The clinical supervisor's assessment will be based on multiple observations of the foundation doctor's practice and progress in the workplace. In addition to their own observations the CS will draw on feedback from doctors and senior healthcare professionals in the placement supervision group (PSG).
There is an expectation of professional development during each placement. The foundation doctor's performance will be judged according to whether it is appropriate for the stage of training and will reflect whether their achievements in the foundation professional capabilities suggest that they are on course to meet or exceed the minimum expected level of performance in each of the foundation professional capabilities in order to be signed off at the end of the year of training.
The foundation doctor should recruit an appropriate number and mix of appraisers for the TAB. A satisfactory TAB is dependent not only on the comments received but also on receiving sufficient responses from an appropriate spread of assessors. Trainees should request their TAB feedback in a timely manner to ensure sufficient responses.
Comments from the TAB should be discussed with the educational supervisor who will help the trainee reflect on and provide guidance on resolving any areas of concern.
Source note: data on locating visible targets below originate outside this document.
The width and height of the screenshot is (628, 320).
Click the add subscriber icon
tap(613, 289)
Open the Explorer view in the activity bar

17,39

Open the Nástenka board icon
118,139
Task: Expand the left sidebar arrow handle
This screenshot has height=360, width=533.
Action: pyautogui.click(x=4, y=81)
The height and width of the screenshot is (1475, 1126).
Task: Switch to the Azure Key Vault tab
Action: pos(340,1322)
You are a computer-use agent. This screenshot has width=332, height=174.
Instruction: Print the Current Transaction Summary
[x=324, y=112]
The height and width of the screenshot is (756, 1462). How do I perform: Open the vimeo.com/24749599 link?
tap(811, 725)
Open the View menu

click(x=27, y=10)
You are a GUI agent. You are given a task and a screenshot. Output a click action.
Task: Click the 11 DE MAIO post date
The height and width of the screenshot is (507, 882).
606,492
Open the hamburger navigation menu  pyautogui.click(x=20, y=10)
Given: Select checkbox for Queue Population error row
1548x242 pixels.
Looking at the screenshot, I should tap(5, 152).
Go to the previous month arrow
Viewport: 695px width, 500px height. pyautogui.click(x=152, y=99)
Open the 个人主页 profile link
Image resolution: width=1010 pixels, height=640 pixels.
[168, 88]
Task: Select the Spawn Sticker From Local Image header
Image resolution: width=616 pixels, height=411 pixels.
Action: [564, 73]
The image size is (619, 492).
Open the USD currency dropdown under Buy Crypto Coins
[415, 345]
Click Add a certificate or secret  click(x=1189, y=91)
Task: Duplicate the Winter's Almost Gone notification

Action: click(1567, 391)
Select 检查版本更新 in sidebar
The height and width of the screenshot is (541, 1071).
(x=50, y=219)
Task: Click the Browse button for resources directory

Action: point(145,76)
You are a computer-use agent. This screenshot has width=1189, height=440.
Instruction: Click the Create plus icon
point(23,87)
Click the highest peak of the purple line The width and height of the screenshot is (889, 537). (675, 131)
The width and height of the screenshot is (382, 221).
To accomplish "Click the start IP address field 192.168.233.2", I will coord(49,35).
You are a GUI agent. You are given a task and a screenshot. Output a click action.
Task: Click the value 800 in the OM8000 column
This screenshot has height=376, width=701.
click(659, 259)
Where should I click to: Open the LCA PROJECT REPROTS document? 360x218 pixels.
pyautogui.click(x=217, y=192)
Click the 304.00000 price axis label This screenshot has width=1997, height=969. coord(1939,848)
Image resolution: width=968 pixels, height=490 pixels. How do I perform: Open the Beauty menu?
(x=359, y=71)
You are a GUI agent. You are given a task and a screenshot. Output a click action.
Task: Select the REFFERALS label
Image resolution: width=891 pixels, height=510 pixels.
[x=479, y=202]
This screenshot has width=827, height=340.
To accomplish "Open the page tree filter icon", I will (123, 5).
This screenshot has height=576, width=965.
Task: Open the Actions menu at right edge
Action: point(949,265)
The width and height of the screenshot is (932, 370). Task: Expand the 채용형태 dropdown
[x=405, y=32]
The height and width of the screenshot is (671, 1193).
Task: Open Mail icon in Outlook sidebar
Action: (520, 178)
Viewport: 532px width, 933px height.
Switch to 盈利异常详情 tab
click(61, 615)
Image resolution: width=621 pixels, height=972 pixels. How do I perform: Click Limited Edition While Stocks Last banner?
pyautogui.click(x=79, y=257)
By the end of each year of foundation training the foundation doctor's achievements in each of the 20 foundation professional capabilities (foundation programme training outcomes) must meet or exceed the minimum expected levels. By demonstrating this, the foundation doctor will have demonstrated achievement in the key aspects of clinical and professional medical practice. When considering the provision of evidence, foundation doctors may find it helpful to refer to the general expectations descriptors' indicative examples of clinical and professional accomplishments set out in the 'descriptors'.
Remember that performance is reviewed according to the stage of training, for example less will be expected of a doctor in their very first placement than a doctor in the same placement at the end of F1. A satisfactory clinical supervisor (CS) and educational supervisor (ES) end of placement report will indicate that, by the end of the year, they expect the foundation doctor's practice in each of the 20 foundation professional capabilities (foundation programme training outcomes) to meet or exceed the minimum expected levels of performance.
At the start of the foundation programme, foundation doctors should concentrate on achieving the F1 sign off by ensuring that they are able to provide evidence that their professional and clinical practice meets or exceeds the high level performance indicators for each of the 20 foundation professional capabilities. This evidence might be based on the indicative examples and general expectations set out in the accompanying 'descriptors'. Alternatively the foundation doctor and their trainers may provide examples of their own. It is essential to recognise that it is neither expected nor necessary for a trainee to provide evidence of every 'descriptor'. F2 doctors are expected to perform at a higher and increasingly independent level. All foundation doctors should consider further professional and clinical development and work towards achievement of F2 outcomes from the outset.
The foundation doctor who demonstrates excellence may well achieve and exceed the minimum expected levels of performance across all 20 foundation professional capabilities, and beyond, well within the two-year time frame. However, the foundation doctor cannot pass an ARCP before finishing a full year in F2 placements.